Here are my tips on what to do when buying a vintage pen – hard won experience from all my mistakes. You’re welcome.

Conway Stewart 12
Doe eyed for my Dinkie

1. Do your research first

I didn’t do this. I walked into an antique shop with the word ‘MUG’ tattooed across my forehead. I had no idea what I was looking at, just some vague common sense and lady luck on my side.

I did alright (as you will see…), but don’t be a dick like me. Work out what you are looking for. Do you want a particular brand like a Sheaffer or a Waterman? Is it a specific filling system that you want? Does swirly acrylic turn you on? Or – like most of us – are you after the flex nib to END ALL FLEX NIBS?!?

Once you’ve decided what you are after, look for tips and tricks on finding the best example of that pen. What warning signs do you need to look for that say ‘put the pen down and RUN!’ or ‘BUY IT NOW, BITCH’? I suggest reading this useful article on the Art of Manliness about how to research your first vintage pen purchase. Y’know, like I should have done before I handed over any cash ;).

2. Set your budget and your vendor

Also think about how much you want to spend, and be stricter with your wallet than a prison guard with a murderer. It can easily get out of hand: my £30 budget (modest I know), was nearly blown out of the water by a £78 Pilot VP from the 80s. But I didn’t know enough about it to take an expensive plunge into the unknown.

Consider where you are going to buy your vintage beauty from too. Pen dealers and pen shows are the most recommended options as you will be buying from pen nerds like us, who care and know about their wares. They might also have lovingly restored these pens back to decent condition. Be aware that you will have to pay the price for this though.

If you are like me and like to live dangerously, trawling around antiques shops can unearth some hidden gems for cheap money. I found lots of Conway Stewarts, a few Bexleys and even a few very VERY old Watermans. Again, I hadn’t the foggiest what to go for (due to the ZERO research I did), so I stuck with Parkers as…well they made me feel comfortable. Like a cuddle from your grandad.

I ended up buying a £12 Parker Duofold from the early 50s (which I had no idea was a Duofold until I Googled it after I bought it), and an 80s Parker Flighter 25 for £8. My main criteria for buying them were: does it look pretty? Do I like the colour? Does the nib look usable? Is the shop owner bending me over the counter with the price? I know, incredibly scientific.

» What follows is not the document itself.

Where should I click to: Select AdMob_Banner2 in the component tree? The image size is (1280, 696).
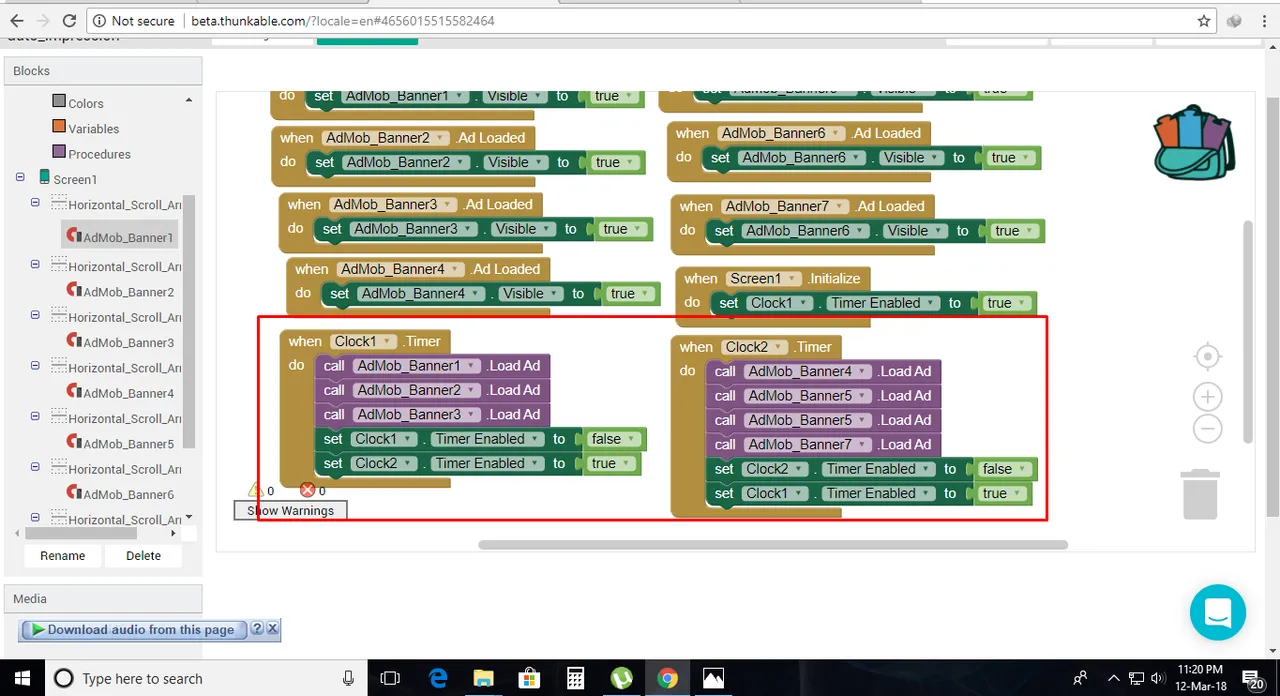click(128, 292)
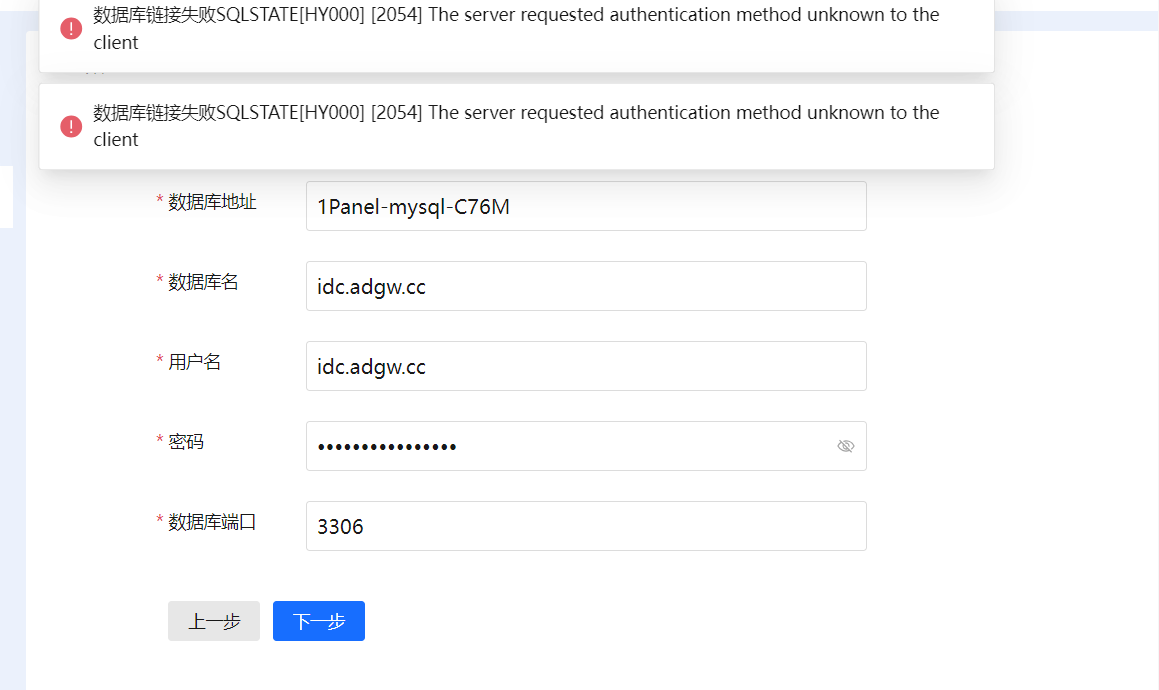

Nosey Parkers...Duofold on top, Flighter on the bottom
Nosey Parkers…Duofold on top, Flighter on the bottom

3. Check for cosmetic wear, nib alignment and whether the filling system works

Before buying my old boys, I did have the sense to inspect them closely first. I’d looked at quite a few pens by this point, but most were filthier than Hugh Heffner’s search engine history. A lot of them had sprung nibs, misaligned tines or leaky sacs. (For those that don’t know, many old fountain pens are filled by pushing a lever on the side of the pen body/metal bar as part of filling mechanism to create a vacuum in an internal rubber sac. These are perishable and need to be intact for the pen to fill with ink.)

Parker sac
Parker Duofold (ball) sac
My Duofold though had a vibrant turquoise colour, a completely intact and functional vacuum sac, and a 14kt gold nib with well adjusted tines. The Flighter on the other hand had a filthy nib and a slightly battered exterior, but came with a working converter. I judged that I could clean up the cosmetic issues.

So, check your potential purchase for signs of irreversible wear, nib tine issues and fondle its sac. Keep an eye out for deep scratches, cracks and splits in the body and the nib too. Be realistic though, 60 year old pens are NOT going to look as fresh as a daisy. Just know the amount of work you are prepared to put in to clean them up.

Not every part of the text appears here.